◆ **Data for this task**:
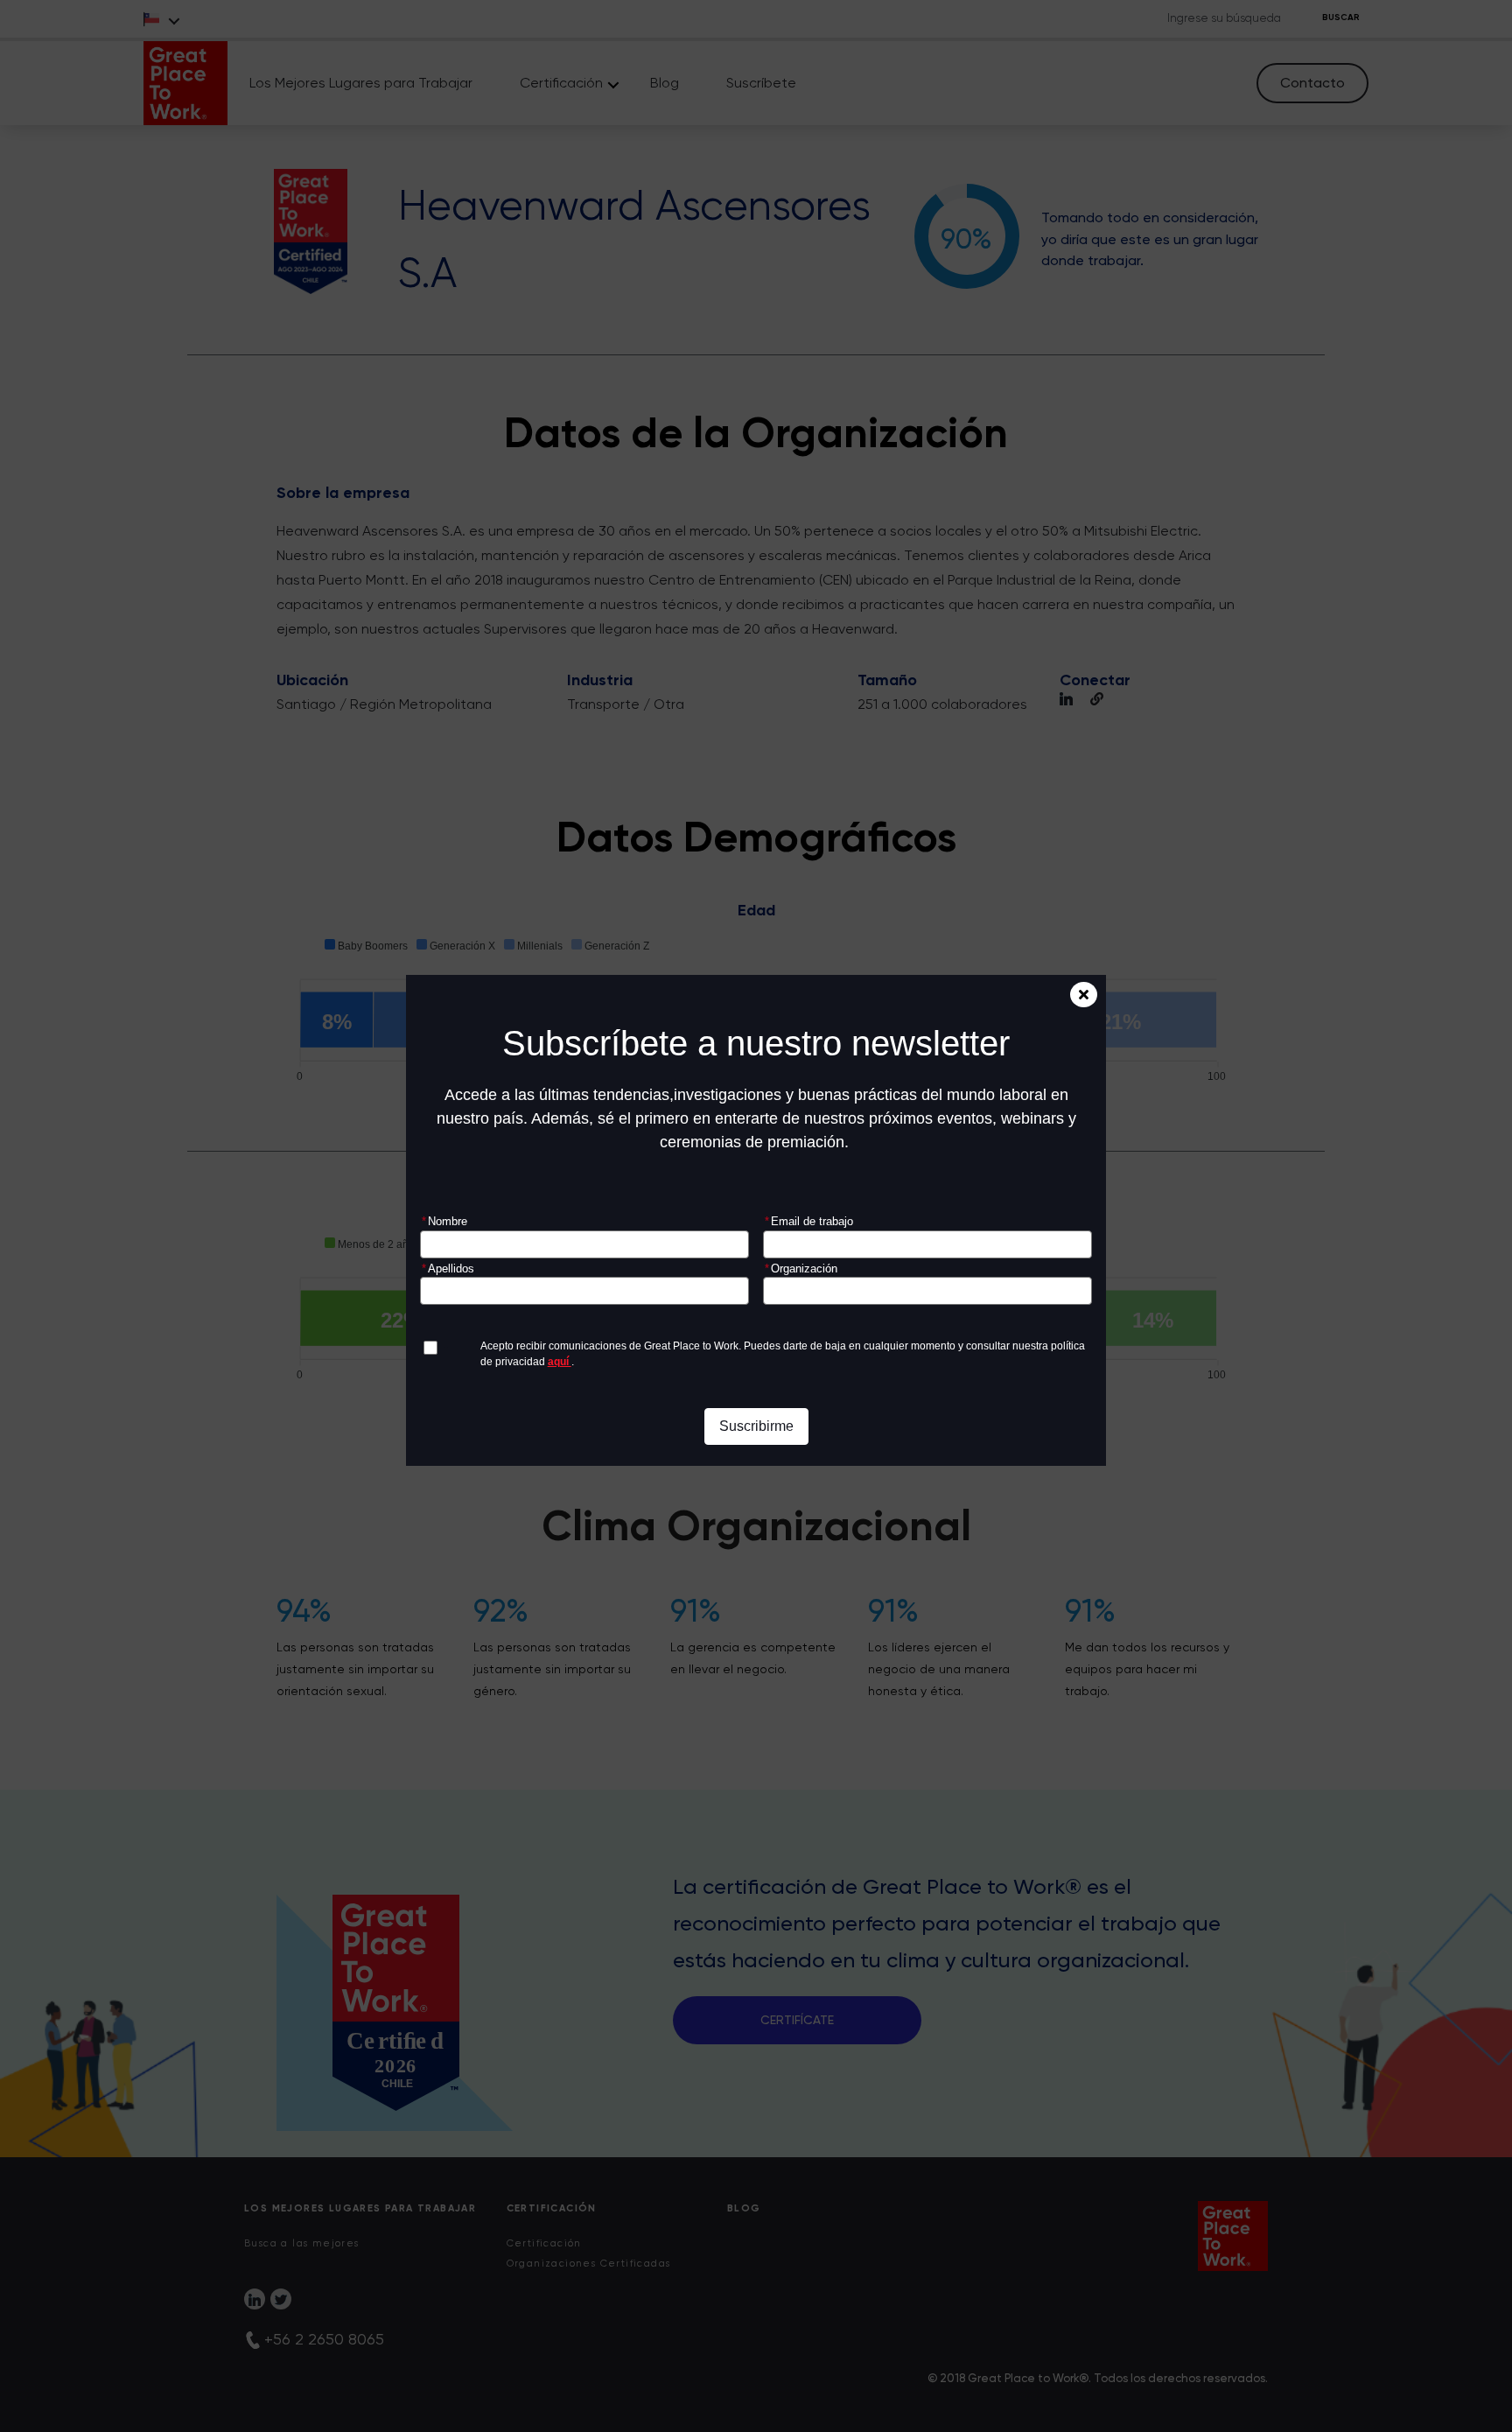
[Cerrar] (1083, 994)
* * *
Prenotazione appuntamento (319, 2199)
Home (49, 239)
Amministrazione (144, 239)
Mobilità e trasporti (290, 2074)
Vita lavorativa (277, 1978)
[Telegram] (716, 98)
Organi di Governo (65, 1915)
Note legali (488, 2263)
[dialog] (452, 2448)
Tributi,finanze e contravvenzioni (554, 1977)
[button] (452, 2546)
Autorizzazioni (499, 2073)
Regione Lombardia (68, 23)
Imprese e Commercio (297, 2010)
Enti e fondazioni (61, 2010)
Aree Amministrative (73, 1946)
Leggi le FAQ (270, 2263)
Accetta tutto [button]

◆ **What is being asked**: Send back exactly the lines of the listing above starting at the one with "Tributi,finanze e contravvenzioni (554, 1977)" and ending at the one with "Accetta tutto [button]", inclusive, and no others.

◆ **Written solution**:
Tributi,finanze e contravvenzioni (554, 1977)
[button] (452, 2546)
Autorizzazioni (499, 2073)
Regione Lombardia (68, 23)
Imprese e Commercio (297, 2010)
Enti e fondazioni (61, 2010)
Aree Amministrative (73, 1946)
Leggi le FAQ (270, 2263)
Accetta tutto [button]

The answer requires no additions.